Segment Start: Selected extract

Remuneration
Remuneration report
The remuneration report details the principles, programmes and procedures for determining the remuneration paid to the CPH Board of Directors and Group Executive Board and their amounts in 2022.
1 Remuneration and general information
The CPH Group is an attractive employer with well-qualified and high-performing personnel who are remunerated in line with market levels. CPH views such remuneration as a combination of a fixed and a variable salary component. The amount of each individual’s remuneration and the components thereof are set by regularly reappraising the current classification of each function, benchmarking the remunerations awarded and comparing these to market rates (see also the details for the Board of Directors and the Group Executive Board). Any proposed changes to the remuneration of the Group CEO or further Group Executive Board members are submitted to the Board of Directors for approval by its Personnel & Compensation Committee, with due reference to the market comparisons conducted.
Every meeting of the Personnel & Compensation Committee is preceded by an agenda that is communicated to each member of the Board of Directors. The Committee also informs the other Board members at the next Board meeting of the topics it has discussed and the background to any proposals or recommendations submitted. The Personnel & Compensation Committee generally meets three times (and at least twice) a year. Five such meetings were held in 2022, two of them in the form of videoconferences.
The members of the Personnel & Compensation Committee are elected individually by the Annual General Meeting to serve for one year. For details of the Committee’s present composition and prime duties and responsibilities, see the Corporate Governance section.

Segment End: Selected extract
Segment Start: Information provided

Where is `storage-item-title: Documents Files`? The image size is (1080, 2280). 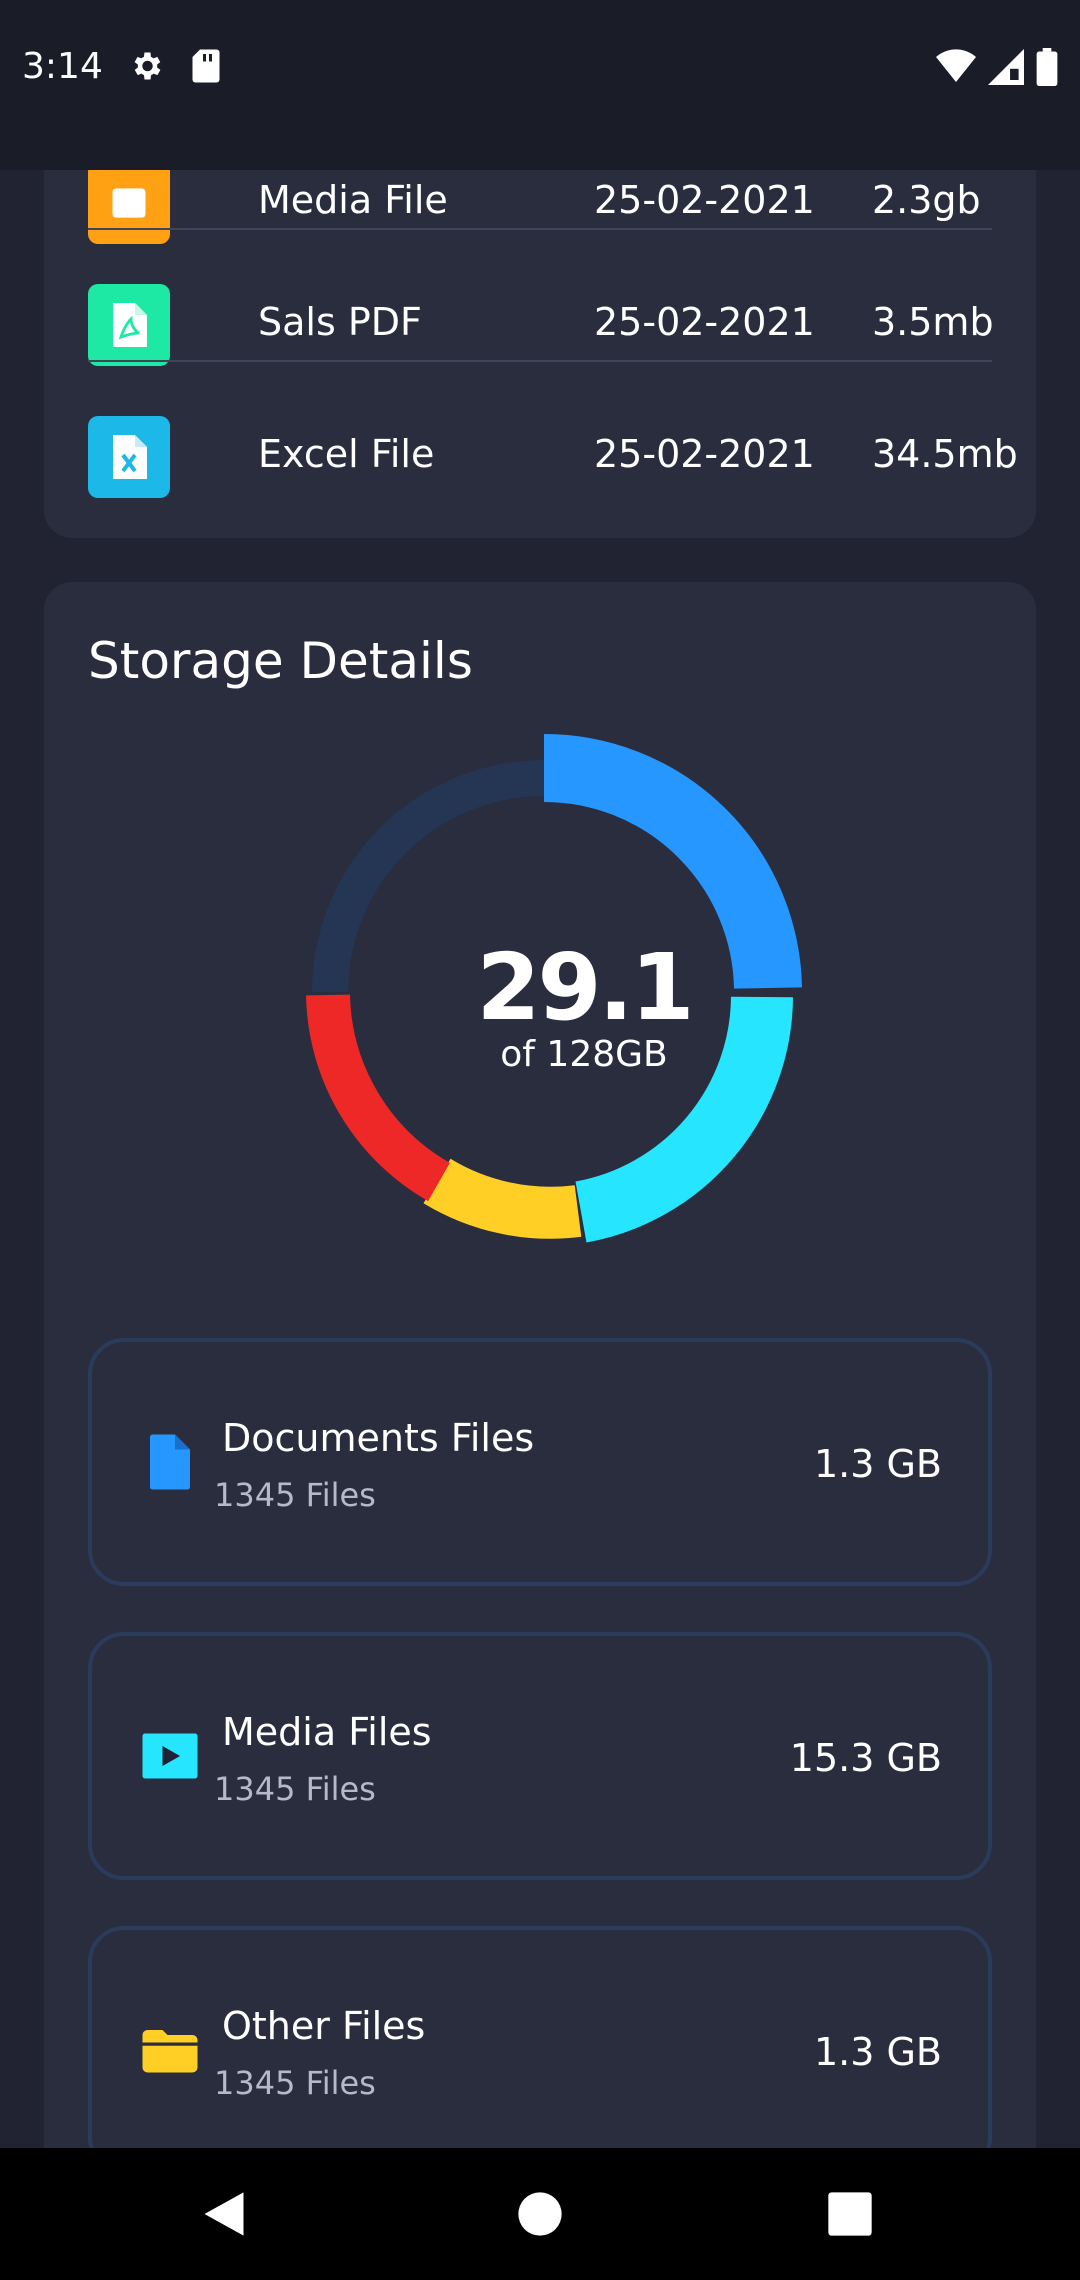
storage-item-title: Documents Files is located at coordinates (378, 1438).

Segment End: Information provided

* _Actions to take_
[A] Transcribe the remuneration report from "The members of" up to and including "Corporate Governance section.".
[B] Answer these questions using the remuneration report:
(i) How many meetings of the Personnel & Compensation Committee were held in 2022?
(ii) For what term are the members of the Personnel & Compensation Committee elected?
(iii) What two components make up remuneration in CPH's view?
[C] For each statement, say whether it agrees with the remuneration report. Support each answer with the deciding words from the report.
(i) The Personnel & Compensation Committee generally meets four times a year.
(ii) Proposed changes to the Group CEO's remuneration go to the Board of Directors for approval.
(iii) Two of the Committee's 2022 meetings took place as videoconferences.

* _Replies_
[A]
The members of the Personnel & Compensation Committee are elected individually by the Annual General Meeting to serve for one year. For details of the Committee’s present composition and prime duties and responsibilities, see the Corporate Governance section.

[B]
(i) Five.
(ii) One year.
(iii) A fixed and a variable salary component.

[C]
(i) No: "The Personnel & Compensation Committee generally meets three times (and at least twice) a year."
(ii) Yes: "Any proposed changes to the remuneration of the Group CEO or further Group Executive Board members are submitted to the Board of Directors for approval by its Personnel & Compensation Committee"
(iii) Yes: "Five such meetings were held in 2022, two of them in the form of videoconferences."